*WHAT IS REQUIRED*.
Could you filter the records below and return each line that holds "column"?

*THE DATA*.
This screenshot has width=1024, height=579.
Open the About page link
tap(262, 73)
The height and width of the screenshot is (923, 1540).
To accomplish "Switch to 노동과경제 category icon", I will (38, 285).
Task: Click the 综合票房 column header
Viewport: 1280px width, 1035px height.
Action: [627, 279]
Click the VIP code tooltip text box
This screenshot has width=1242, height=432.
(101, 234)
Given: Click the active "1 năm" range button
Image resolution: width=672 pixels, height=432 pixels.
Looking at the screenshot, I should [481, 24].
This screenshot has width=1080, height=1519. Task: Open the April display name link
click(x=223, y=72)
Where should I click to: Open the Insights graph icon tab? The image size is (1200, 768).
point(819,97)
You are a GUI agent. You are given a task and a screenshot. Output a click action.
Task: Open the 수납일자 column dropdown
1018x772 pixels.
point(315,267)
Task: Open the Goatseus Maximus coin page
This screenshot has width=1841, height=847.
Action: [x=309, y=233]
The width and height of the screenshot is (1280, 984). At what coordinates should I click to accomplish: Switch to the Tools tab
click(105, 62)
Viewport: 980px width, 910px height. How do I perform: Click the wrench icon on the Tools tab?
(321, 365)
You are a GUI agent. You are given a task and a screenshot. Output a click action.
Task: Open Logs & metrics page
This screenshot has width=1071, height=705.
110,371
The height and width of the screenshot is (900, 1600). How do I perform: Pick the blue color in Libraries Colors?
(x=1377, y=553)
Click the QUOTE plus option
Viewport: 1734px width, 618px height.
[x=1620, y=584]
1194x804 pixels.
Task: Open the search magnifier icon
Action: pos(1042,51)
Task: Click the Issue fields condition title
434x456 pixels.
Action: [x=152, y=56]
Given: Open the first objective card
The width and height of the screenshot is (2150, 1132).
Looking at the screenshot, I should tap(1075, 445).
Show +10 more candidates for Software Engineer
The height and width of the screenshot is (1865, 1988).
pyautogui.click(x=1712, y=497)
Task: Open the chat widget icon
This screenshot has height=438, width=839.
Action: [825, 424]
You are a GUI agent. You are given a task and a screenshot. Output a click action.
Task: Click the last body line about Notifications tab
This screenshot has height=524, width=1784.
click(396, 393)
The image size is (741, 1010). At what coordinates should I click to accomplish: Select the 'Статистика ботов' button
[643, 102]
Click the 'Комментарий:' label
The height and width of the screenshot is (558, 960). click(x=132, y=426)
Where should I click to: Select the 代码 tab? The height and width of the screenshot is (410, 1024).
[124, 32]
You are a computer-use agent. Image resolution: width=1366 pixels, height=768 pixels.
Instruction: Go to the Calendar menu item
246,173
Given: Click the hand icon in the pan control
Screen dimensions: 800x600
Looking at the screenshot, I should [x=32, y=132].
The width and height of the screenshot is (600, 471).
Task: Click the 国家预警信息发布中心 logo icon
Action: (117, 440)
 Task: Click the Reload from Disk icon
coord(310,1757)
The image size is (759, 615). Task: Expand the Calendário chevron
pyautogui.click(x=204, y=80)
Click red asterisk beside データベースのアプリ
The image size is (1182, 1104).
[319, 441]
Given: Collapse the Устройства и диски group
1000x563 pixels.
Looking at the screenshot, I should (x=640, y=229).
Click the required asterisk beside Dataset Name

*SOLUTION*.
Task: Click the 综合票房 column header
Task: Open the 수납일자 column dropdown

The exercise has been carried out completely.